Turning now to the merits, the law in Tonga on claims for damages for adultery is clear. The principles were stated by Webster J in 'Afa v Tali & Sika [1990] Tonga LR 181. Damages are not normally awarded unless there is clear evidence that the co-respondent's conduct brought about the separation. Webster J said:
"Although permitted by law, such claims for damages are most uncommon and very infrequent in Tonga."
Eleven years later that proposition continues to hold true. If anything, the pendulum has moved even further against the granting of such relief. As Webster J recognised, so often the remedy is inappropriate because the adultery is merely a symptom, and not the cause, of the breakdown in the marriage.
In this case, although the application does not mention a date when the adultery is alleged to have commenced, it was clearly many months after the parties had, in fact, separated. The petitioner's conduct in leaving Tonga on 5 October 2000 and taking the child with her to New Zealand without any consultation with her husband shows clearly that, so far as she was concerned, the marriage was over — finished. I do not accept that following her telephone conversation with Hon Luani she entertained any serious prospects of a reconciliation with her husband. She may have considered the notion for a short time but her behaviour in continuing to stay in New Zealand while taking no action to withdraw the divorce petition belies any notion of a serious change of heart on her part. There was no need for her to stay in New Zealand. She conceded that much in cross-examination. Her conduct in remaining in that country until July 2001 is consistent with her resolve, as expressed in the final paragraph of her original petition filed back into September 2000, to remain separated from the respondent, "for the rest of her life".
I, therefore, decline the application for leave to amend the petition and add that even had I been persuaded to allow the same, I would not have awarded any damages against the co-respondent.
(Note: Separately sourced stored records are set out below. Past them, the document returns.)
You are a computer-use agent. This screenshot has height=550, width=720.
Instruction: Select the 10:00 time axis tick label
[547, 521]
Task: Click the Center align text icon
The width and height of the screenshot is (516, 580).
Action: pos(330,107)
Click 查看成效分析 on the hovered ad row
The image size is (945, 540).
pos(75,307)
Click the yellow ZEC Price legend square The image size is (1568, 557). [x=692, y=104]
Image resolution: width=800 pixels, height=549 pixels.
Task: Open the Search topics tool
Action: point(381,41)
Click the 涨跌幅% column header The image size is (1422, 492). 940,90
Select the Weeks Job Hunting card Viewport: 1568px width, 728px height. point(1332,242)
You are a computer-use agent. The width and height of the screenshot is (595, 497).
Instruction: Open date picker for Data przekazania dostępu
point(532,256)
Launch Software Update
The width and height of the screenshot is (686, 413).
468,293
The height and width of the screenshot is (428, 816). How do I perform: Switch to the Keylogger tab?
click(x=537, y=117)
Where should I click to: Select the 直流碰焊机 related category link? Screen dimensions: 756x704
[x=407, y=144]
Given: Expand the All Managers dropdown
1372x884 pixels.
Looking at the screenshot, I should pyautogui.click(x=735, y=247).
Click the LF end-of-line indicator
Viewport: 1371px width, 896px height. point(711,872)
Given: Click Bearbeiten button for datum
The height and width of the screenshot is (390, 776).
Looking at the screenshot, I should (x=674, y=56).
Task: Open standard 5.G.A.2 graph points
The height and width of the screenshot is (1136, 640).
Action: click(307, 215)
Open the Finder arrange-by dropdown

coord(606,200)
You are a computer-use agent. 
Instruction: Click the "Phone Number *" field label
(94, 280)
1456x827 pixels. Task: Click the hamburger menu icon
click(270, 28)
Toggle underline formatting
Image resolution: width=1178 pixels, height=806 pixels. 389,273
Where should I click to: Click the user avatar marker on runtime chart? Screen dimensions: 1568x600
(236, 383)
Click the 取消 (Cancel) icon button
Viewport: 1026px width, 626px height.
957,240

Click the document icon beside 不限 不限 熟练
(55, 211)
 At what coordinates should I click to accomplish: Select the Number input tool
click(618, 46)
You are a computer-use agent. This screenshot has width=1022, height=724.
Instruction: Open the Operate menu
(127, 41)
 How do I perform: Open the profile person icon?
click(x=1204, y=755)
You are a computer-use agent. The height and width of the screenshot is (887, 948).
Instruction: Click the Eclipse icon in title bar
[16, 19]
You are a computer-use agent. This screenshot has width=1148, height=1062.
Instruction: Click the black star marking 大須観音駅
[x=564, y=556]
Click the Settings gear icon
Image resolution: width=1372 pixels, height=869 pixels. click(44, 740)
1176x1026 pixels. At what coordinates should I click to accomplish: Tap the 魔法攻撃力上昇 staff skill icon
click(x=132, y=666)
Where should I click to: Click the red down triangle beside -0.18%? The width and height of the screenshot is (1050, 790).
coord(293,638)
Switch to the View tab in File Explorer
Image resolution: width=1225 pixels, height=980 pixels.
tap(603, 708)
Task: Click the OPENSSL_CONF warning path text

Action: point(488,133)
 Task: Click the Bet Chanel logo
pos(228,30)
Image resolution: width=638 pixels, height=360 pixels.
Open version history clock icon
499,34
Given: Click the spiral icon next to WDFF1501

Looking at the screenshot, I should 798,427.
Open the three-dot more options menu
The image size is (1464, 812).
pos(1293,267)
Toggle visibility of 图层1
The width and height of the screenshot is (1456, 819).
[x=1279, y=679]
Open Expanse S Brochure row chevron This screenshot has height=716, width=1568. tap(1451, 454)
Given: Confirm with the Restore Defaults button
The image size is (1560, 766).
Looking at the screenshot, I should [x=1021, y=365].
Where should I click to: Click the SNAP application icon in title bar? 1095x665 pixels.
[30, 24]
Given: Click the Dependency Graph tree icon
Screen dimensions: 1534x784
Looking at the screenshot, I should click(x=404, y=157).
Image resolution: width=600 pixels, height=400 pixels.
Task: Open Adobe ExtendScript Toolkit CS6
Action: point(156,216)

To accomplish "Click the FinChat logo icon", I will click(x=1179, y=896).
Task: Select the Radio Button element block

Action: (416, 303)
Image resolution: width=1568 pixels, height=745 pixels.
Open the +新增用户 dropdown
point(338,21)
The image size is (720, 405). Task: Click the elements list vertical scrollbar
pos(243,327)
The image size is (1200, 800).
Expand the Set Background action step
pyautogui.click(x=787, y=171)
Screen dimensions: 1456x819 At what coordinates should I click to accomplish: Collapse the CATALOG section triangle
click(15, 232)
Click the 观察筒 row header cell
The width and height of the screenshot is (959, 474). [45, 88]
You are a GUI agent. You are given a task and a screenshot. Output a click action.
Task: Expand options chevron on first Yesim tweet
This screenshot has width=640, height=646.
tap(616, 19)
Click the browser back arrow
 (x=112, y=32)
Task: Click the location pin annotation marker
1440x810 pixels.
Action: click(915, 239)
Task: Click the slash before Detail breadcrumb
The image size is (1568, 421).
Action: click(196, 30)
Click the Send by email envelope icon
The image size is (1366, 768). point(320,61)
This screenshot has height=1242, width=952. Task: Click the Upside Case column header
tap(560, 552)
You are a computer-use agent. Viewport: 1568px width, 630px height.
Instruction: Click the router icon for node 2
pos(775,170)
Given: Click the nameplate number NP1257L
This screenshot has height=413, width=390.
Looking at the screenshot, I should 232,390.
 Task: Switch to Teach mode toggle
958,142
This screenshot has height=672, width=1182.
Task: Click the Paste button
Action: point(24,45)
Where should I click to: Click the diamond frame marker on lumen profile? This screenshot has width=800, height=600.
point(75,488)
On the evidence before me, this marriage was over long before the co-respondent ever arrived on the scene.
I will grant the petitioner a decree nisi on the basis of her petition dated 25 September 2000 on the grounds of the respondent's unreasonable behaviour. I award custody of the two children of the family to the petitioner with reasonable rights of access reserved to the respondent.
As I indicated to counsel during the hearing, I am not prepared to entertain the petitioner's application for an increase in maintenance. In Sugar v Fatafehi & Taholo [1993] Tonga LR 4, this Court warned counsel that the Divorce Rules 1991 must be complied with to the letter if maintenance orders are going to be sought in conjunction with a divorce petition. That procedure has not been followed in the present case and I do not propose to treat it as an exception to the rule. In any event, as counsel is aware, there are other options open to his client should she wish to pursue the matter.
As I have found the application to be without merit, it would normally follow that I would award costs to the respondent. In this case, however, taking the couple's relevant circumstances into account, I order that each party shall bear their own costs.